2. The micro differential pressure transmitter for easy installation according to claim 1, wherein: and a reset spring (407) is welded between the clamping block (406) and the mounting shell (3), and a bayonet (408) positioned at the outer side of the clamping block (406) is formed on one side, far away from the flange plate (401), of the limit sliding block (405).

3. The micro differential pressure transmitter for easy installation according to claim 1, wherein: the center line of the pressure sensor (402) coincides with the center line of the flange plate (401), a sealing ring (5) attached to the installation shell (3) is sleeved on the outer side of the pressure sensor (402), and the flange plate (401) and the installation shell (3) form a sliding structure through a limiting slide way (404) and a limiting slide block (405).

4. The micro differential pressure transmitter for easy installation according to claim 2, wherein: the clamping block (406) and the mounting shell (3) form an elastic structure through a reset spring (407), and the limiting slide way (404) and the limiting slide block (405) form a clamping structure through the clamping block (406) and the bayonet (408).

5. The micro differential pressure transmitter for easy installation according to claim 1, wherein: one side of the tank body (1) is hinged with a transparent protective shell (6) above the detection port (2), and a limiting mechanism (7) is arranged at the bottom end of the transparent protective shell (6), and the limiting mechanism (7) consists of a connecting block (701), a connecting shell (702), a polished rod (703), a gear (704), a rack (705), a limiting block (706) and a limiting groove (707).

6. The easy to install micro differential pressure transmitter of claim 5, wherein: the bottom butt fusion of transparent protective housing (6) has connecting block (701), and the outside welding that the bottom of jar body (1) one side is located connecting block (701) has connecting shell (702), the inside both sides of connecting shell (702) are all rotated and are connected with polished rod (703) that extend to the outside, the outside of polished rod (703) is located the inside cover of connecting shell (702) and is equipped with gear (704).

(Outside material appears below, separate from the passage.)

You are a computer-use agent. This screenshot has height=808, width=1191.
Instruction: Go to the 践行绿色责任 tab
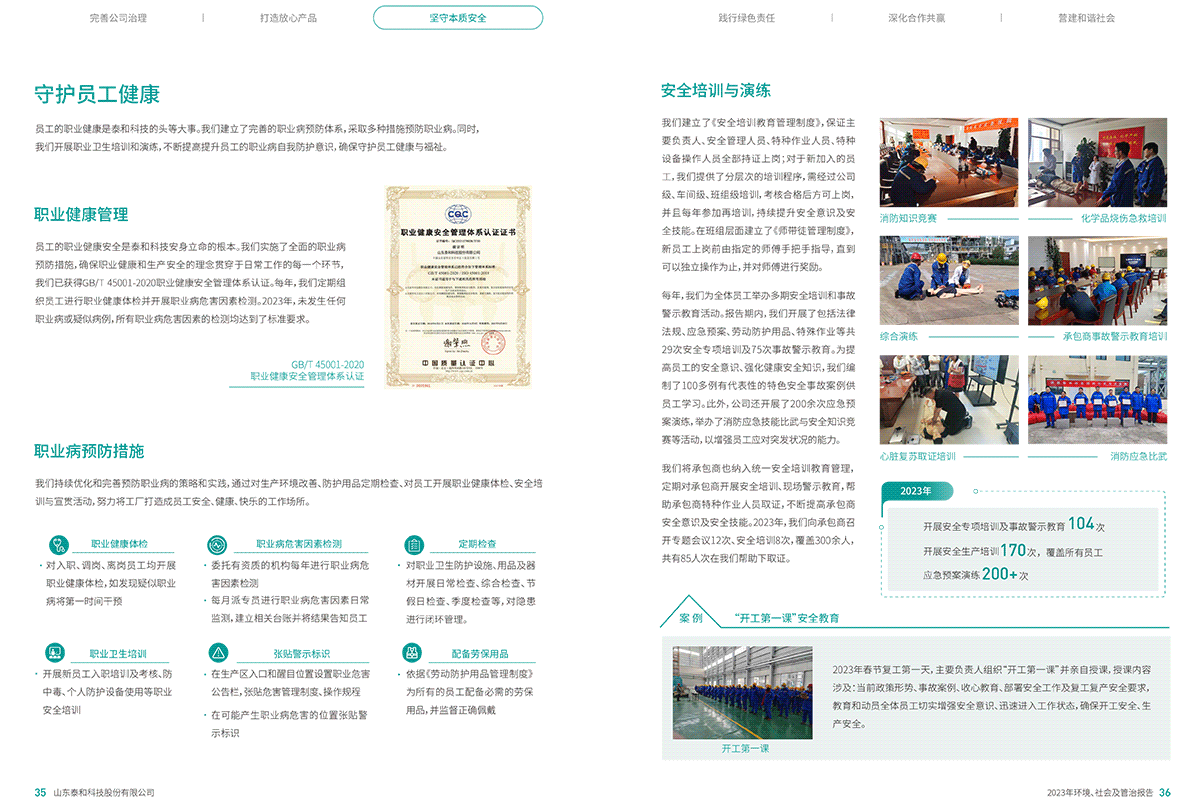click(x=746, y=18)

7. The easy to install micro differential pressure transmitter of claim 6, wherein: the two sides inside the connecting shell (702) are located above the gear (704) and are connected with the rack (705) in a sliding mode, a limiting block (706) extending to the inside of the connecting block (701) is welded on one side of the rack (705), and limiting grooves (707) located on the outer sides of the limiting block (706) are formed in the two sides of the connecting block (701).

8. The easy to install micro differential pressure transmitter of claim 7, wherein: the gear (704) is meshed with the rack (705), and the connecting block (701) and the connecting shell (702) form a limiting structure through a limiting block (706) and a limiting groove (707).